By all means, take advantage of parent-child classes and enjoy the interaction with other moms, but don’t forget the reason that you are there.

Wednesday, December 2, 2009

Parents Must Say No

When children realize that they can always have their way at home, it makes it very hard for them to succeed in the classroom. Tanya knew that when she wanted something that her parents initially said no to, she only needed to throw a temper tantrum and she’d eventually get her way.

Very early in the school year, Tanya wanted to color at the easel, but there were already two children on either side. I told her that she’d have to wait. With that, she flung herself on the ground and started crying and beating her fists on the floor.

As it was early in the year and we didn’t know Tanya well enough yet to know if something else was wrong, I picked her up and tried to soothe her. I explained that she would have the next turn at the easel but in the meantime, she would have way more fun playing with something else while she waited instead of crying. Soon after, one of the children at the easel came over to Tanya and told her that she could take his spot. It was very sweet of him and it certainly calmed her down.

The next time a similar situation happened, we understood that this was Tanya’s behavior when she didn’t get her way. When the sweet boy tried to give in, we told him that while it was very nice of him, this was his turn at the easel and Tanya would have to wait. For the first two weeks of school, Tanya threw temper tantrums several times each week. We began making sure she was in a safe spot where she couldn’t hurt herself or someone else, but we let her cry. Sometimes while she was crying, we’d move on to another activity and Tanya realized that she had missed out on that activity altogether. It didn’t take long for her to recognize that her tears weren’t going to get her what she wanted.

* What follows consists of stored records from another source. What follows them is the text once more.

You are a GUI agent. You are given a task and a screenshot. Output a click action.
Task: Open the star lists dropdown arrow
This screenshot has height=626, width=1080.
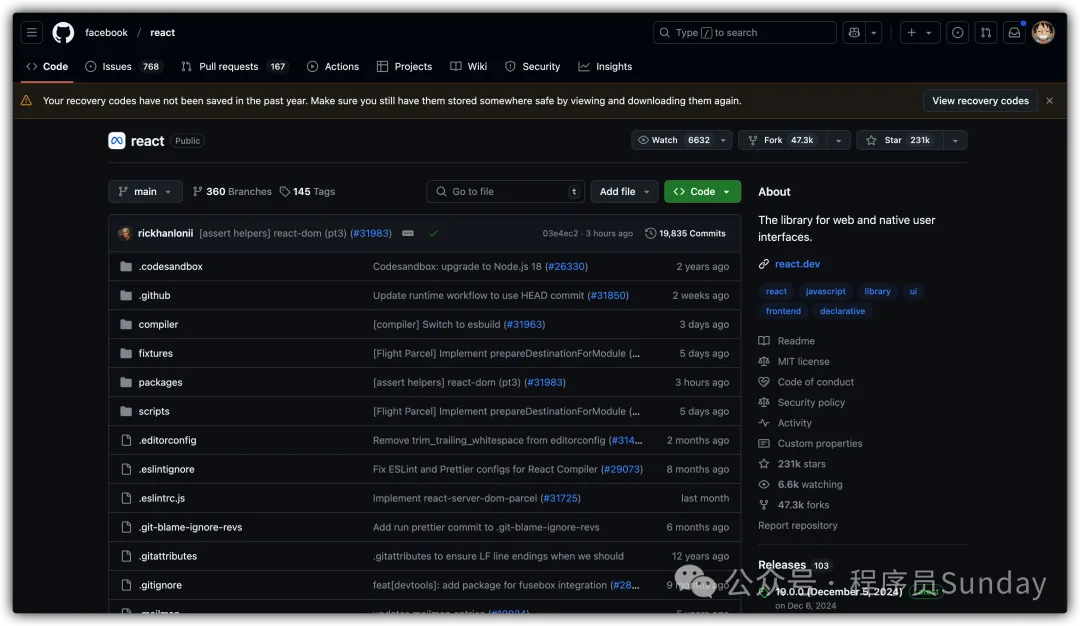click(954, 141)
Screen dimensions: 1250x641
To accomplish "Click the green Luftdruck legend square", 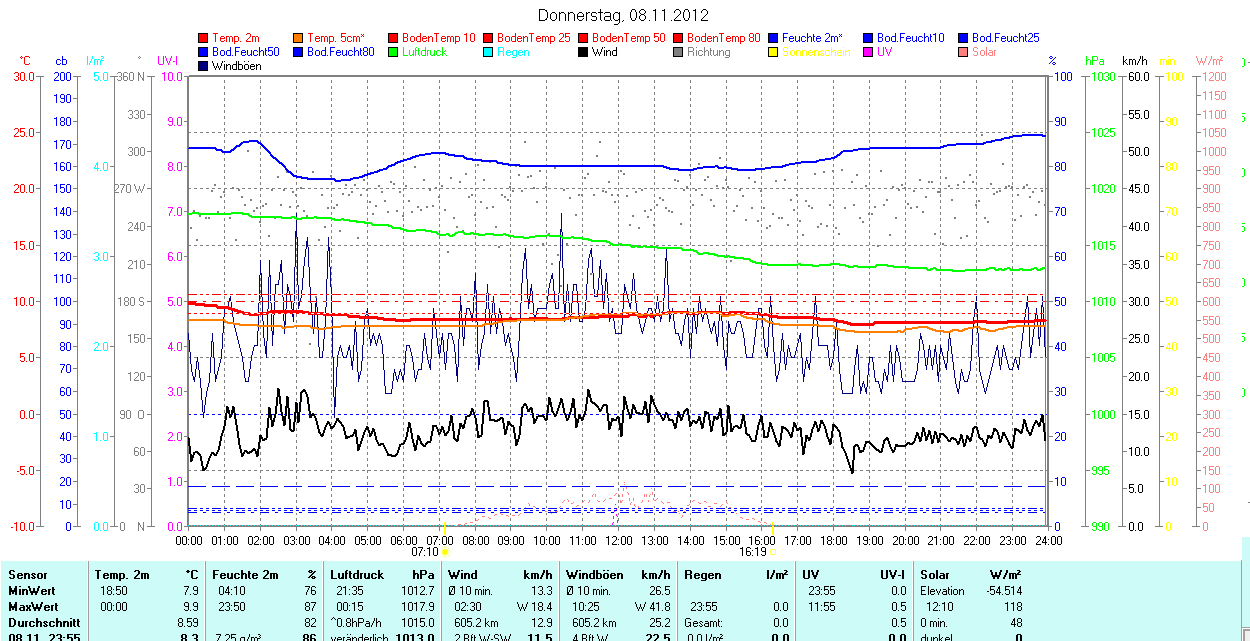I will pos(394,52).
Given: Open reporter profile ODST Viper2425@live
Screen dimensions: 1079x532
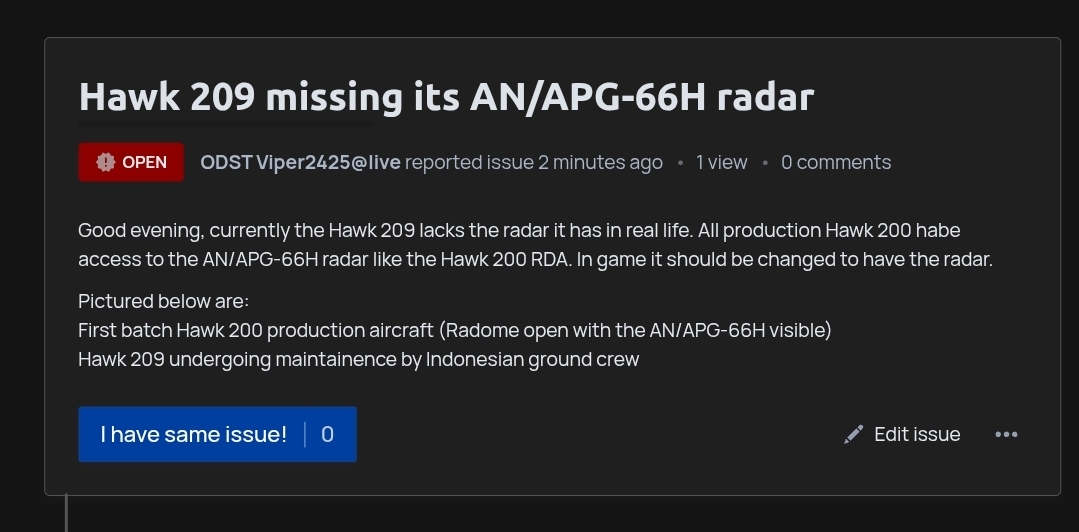Looking at the screenshot, I should point(300,162).
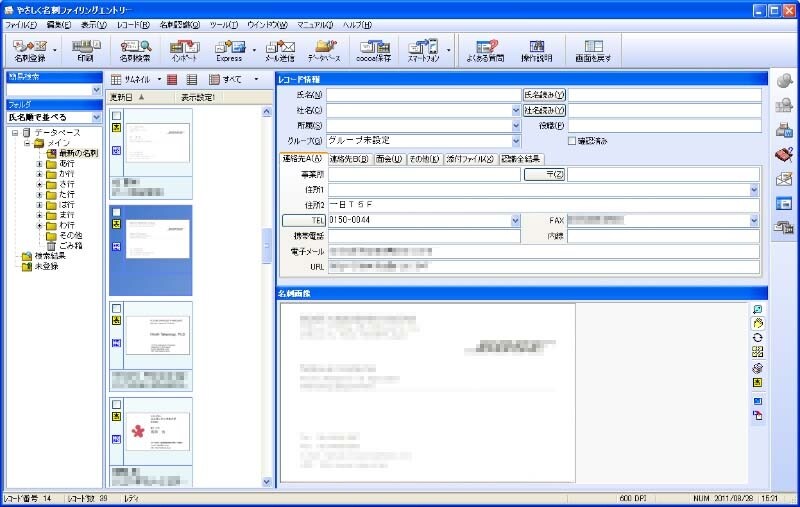Click the スマートフォン toolbar icon
Viewport: 800px width, 507px height.
coord(424,49)
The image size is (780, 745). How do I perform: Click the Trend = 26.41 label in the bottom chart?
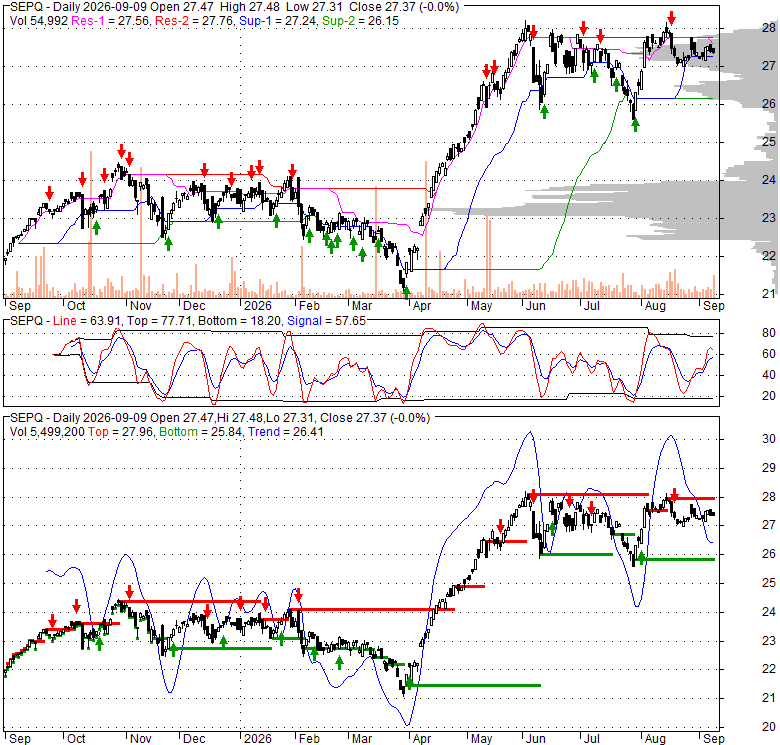(x=286, y=432)
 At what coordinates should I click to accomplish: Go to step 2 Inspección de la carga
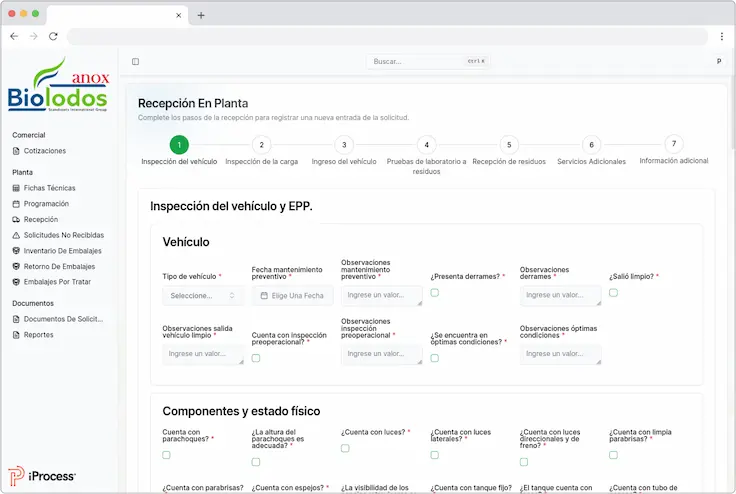261,145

At one point, I asked Tanya if she gave Mommy and Daddy a hard time at home like she was giving us at school. “Yes,” she admitted. “I throw temper tantrums at home all the time.”

“That might work for you at home,” I told her. “But it will not work for you at school.”
It didn’t take long for Tanya to figure that out.

Tuesday, December 1, 2009

Develop Fine Motor Skills in the Kitchen

As the teacher of three year olds, I find that children’s fine motor skills are often extremely weak. One theory is that now we place our babies on their backs instead of their stomachs to help prevent Infant Death Syndrome, and that has prevented infants from strengthening their arms and hands. Whatever the cause, we must find ways to help kids develop their small muscles and the kitchen is a great place to start.

Let your children help you make a salad by tearing the lettuce. The act of ripping is wonderful to help develop fine motor skills. At the same time, they are learning how to make a salad and feel proud to have helped prepare dinner.

On spaghetti night, let your child break the strands of uncooked spaghetti that you will then put into the pot of boiling water. They can help you sprinkle the garlic and parmesan cheese on the garlic bread. If you enjoy baking, let your toddler help. Kneading dough for bread, holding measuring spoons and cups, and even stirring batter, all help strengthen their small muscles.

If you are nervous having your children take part in the actual meal preparation, have a special container of toys in the kitchen that they can play with while you cook. Play dough, puzzles, safety scissors, and balls filled with sand, are all activities that help develop fine motor skills. Even coloring with crayons and pencils is great.

All the while, you can talk about the meal you are preparing or just chatter about your day. It’s a bonding experience that is good for your child, and you, in many ways.